No es la democracia populista no-republicana la que pondrá en vigencia esta clase de ética avanzada. Ni siquiera la democracia más prolija y respetuosa de los países relativamente desarrollados. Será la democracia directa de las elecciones diarias. Será el voto cotidiano de la gente decidiendo individualmente y varias veces cada 24 horas sobre los asuntos importantes.
Tanto como lo sería que cada mayor de edad tuviese una pequeña botonera celular con visor, para votar electrónicamente aceptando o rechazando cada mínima acción y ley de gobierno que pudiera llegar a afectarlo. Utopía imposible para la atrasada democracia “delegativa” que todavía sufrimos. Pero cosa de todos los días para ese ordenamiento social voluntario denominado el mercado. Porque la decisión de comprar algo de determinada marca o abstenerse de hacerlo es votar a favor o en contra de toda la cadena de valor productiva y comercial de esa marca. Porque la decisión de ver un programa de televisión, escuchar una radio o comprar un diario es votar a favor o en contra de que sus respectivas cadenas de valor se enriquezcan, vegeten o se fundan.
Porque un grupo humano con menos -o ningún- desangre estatal, que se permita fuertes aumentos de ingresos para quienes deseen trabajar, abre también la posibilidad de votar a favor o en contra de un cierto colegio privado para sus hijos, de una cierta agencia de seguridad privada que los proteja en coordinación con una aseguradora que los cubra en situaciones hoy no cubiertas , de una cierta prepaga médica o de un cierto sistema jubilatorio privado o cooperativo que les brinde tranquilidad y satisfacción.
Si esa gente de ingreso aumentado pudiese optar para pagar un servicio o una obra (pública versus privada, desde justicia competitiva por mediación a autopistas y trenes bala pasando por ONGs solidarias), se decidiría por la de mejor relación precio-beneficio. El Estado como usurpador de decisiones tendría entonces sus días contados.
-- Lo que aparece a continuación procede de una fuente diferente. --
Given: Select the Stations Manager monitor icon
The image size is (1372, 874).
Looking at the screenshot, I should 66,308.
Es la forma inteligente de hacer que pensamientos diferentes no se anulen mutuamente sino que se potencien, armonizando millones de decisiones individuales a través de la propia interacción comercial, laboral y social en grandes redes de contratos y acuerdos libres de mutua conveniencia.
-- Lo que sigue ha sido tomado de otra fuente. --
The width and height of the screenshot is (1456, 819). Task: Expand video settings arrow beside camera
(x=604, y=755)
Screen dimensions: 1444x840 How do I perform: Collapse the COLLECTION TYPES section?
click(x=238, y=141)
Porque tender a una sociedad libre podrá ser muy cruel con los empresarios, sometidos a durísima competencia, pero es el mejor creador de riqueza para las clases menos favorecidas por la enormidad de oportunidades que crea.
No debería ser necesario llegar al comando de un poder central para cambiar las cosas. Ni reunir una gran masa de personas, coaccionando sus preferencias en efecto-embudo para sostener la ficción de que piensan igual.
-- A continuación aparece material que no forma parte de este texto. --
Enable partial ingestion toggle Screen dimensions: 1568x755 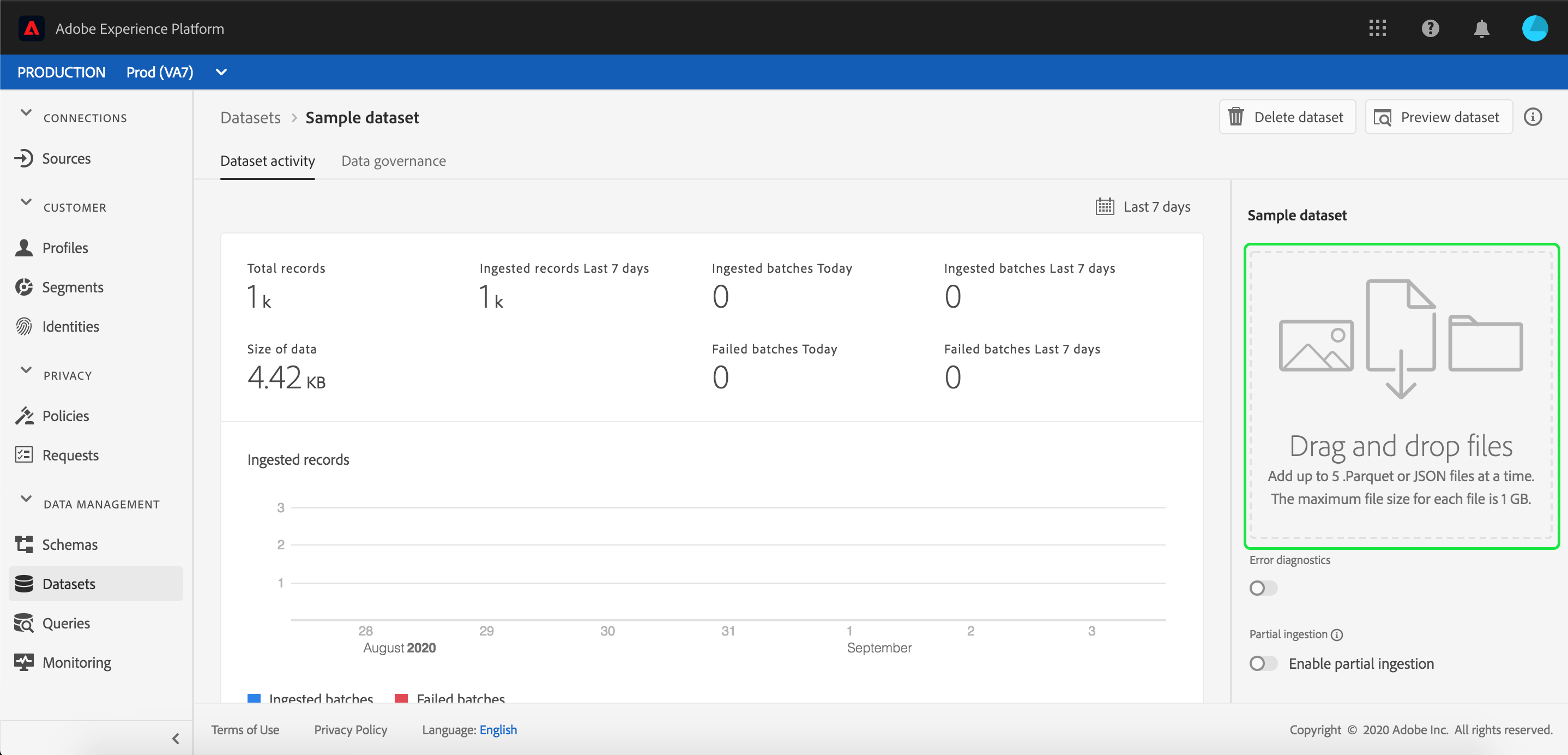click(1263, 663)
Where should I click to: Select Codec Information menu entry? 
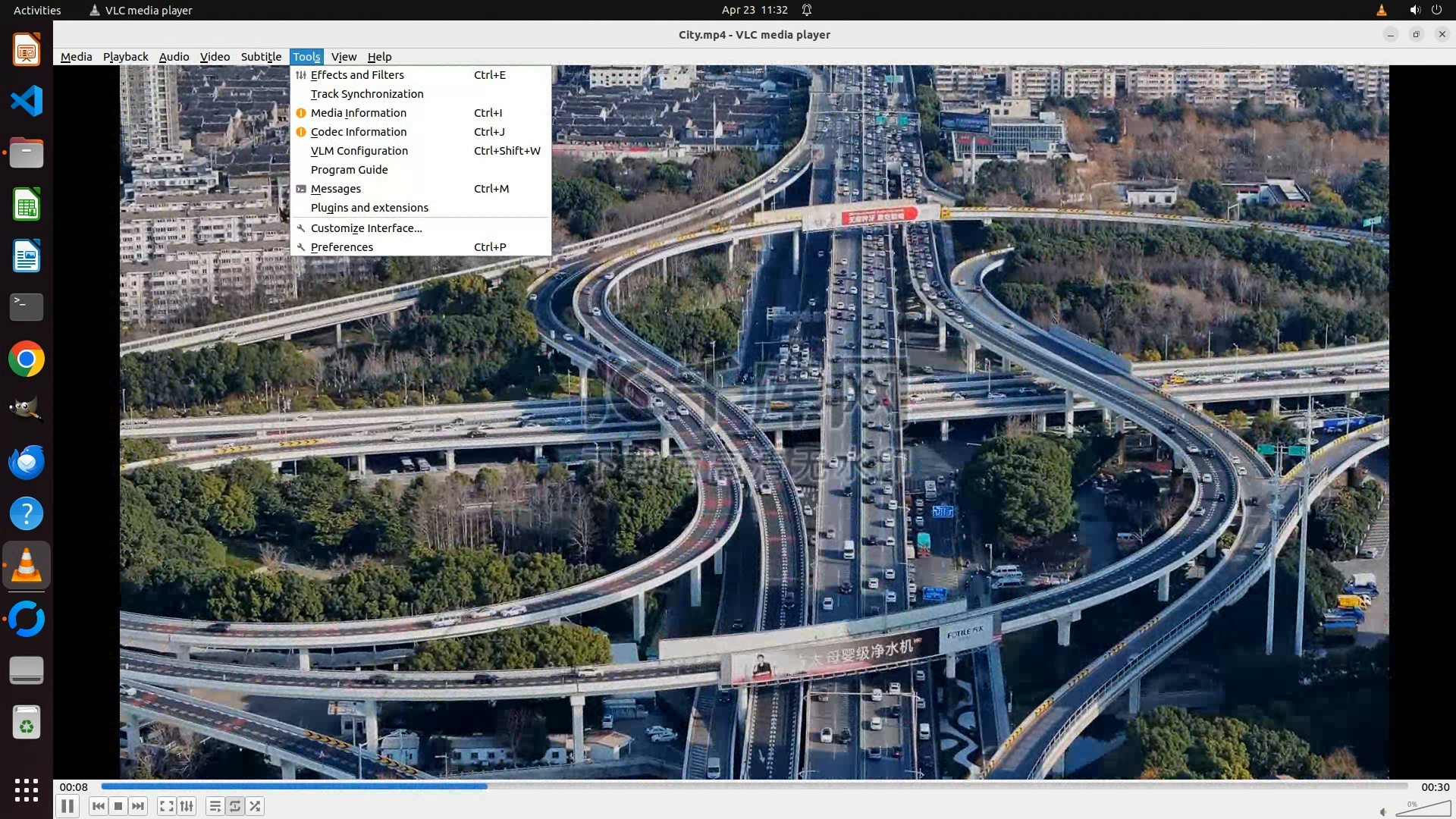click(x=358, y=132)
Sólo los delincuentes y el Estado usan la fuerza para conseguir su dinero. El resto de la sociedad se conduce -desde siempre- con acuerdos voluntarios y cooperativos o de mercado.
Por eso la inteligentzia que mejor representa a los pobres y oprimidos es la que ilumina estas mentiras de doble moral, haciendo ver que lo que es reprobable y perjudicial a nivel personal (amenazar a gente pacífica, obligar a obedecer reglas arbitrarias o quitar algo por la fuerza a su legítimo dueño) es también reprobable y perjudicial a nivel gubernamental. Y que la democracia total (elecciones diarias y libres en todos los campos de la acción humana) es mucho más ética y constructiva que la actual democracia limitada, cavernaria y vil dictadura de la mayoría.